Jerry Leichter wrote this message on Tue, Feb 16, 2021 at 22:12 -0500:
> >> 2. Quantum key distribution supposedly enables guaranteed
> >> private distribution of OTP keys.
> > 
> > Kinda surprised no one mentioned this, but QKD requires a shared key
> > material (either symetric or asymetric) to be distributed to the end
> > points first before you can start passing keys...  You need both the
> > quantum channel, but also a way to securely transmit the states that
> > were observed to the other party, and agree what those states mean...
> > 
> > QKD still uses a lot of traditional crypto to carry out it's operation,
> > so it's not as pure as some people think..
> Eh?  I suppose there may be variations that work that way, but it's certainly not the basic algorithm.

[description that isn't related to the comment]

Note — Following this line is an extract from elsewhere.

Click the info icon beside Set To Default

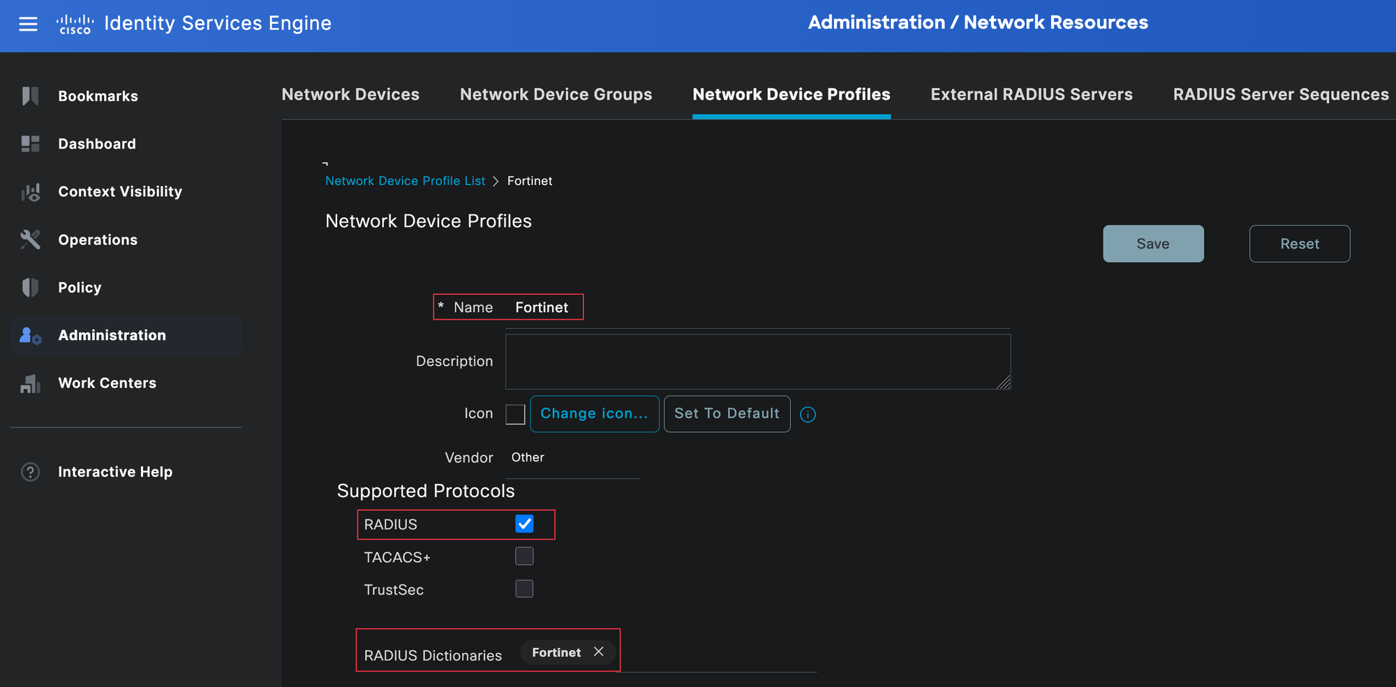808,415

> So:  No cryptography, no pre-exchanged values.  Besides a source of paired particles, the parties need a shared, public channel to reveal their choices and the "burned" check bits; and they need a lot of real randomness - but QM provides that.  The real difficulties in realization come about from such details as:  How do Alice and Bob know which particle is which?  If you send them slowly enough, this is easy because you can count time fairly inaccurately and still know which particle that Alice receives goes with which particle Bob receives.  But that kills your data rate.  If you send quickly, keeping the ends sufficiently synchronized becomes difficult - and the particles themselves provide no help.  More fundamentally, you don't get nice clean numbers like 50/50 distributions and 100% or 0% correlation.  You get something  complicated, and you have to work out all the math to make sure that you get enough good bits while at the same time that you stand a good chance of correctly identifying Mallory.

And how do the two parties verify that the shared public channel is
not controlled by an attacker?

Even wikipedia agrees that classic crypto is required:
The main drawback of Quantum Key Distribution is that it usually relies on having an authenticated classical channel of communications. In modern cryptography, having an authenticated classical channel means that one has either already exchanged a symmetric key of sufficient length or public keys of sufficient security level.

-- 
  John-Mark Gurney				Voice: +1 415 225 5579

     "All that I will do, has been done, All that I have, has not."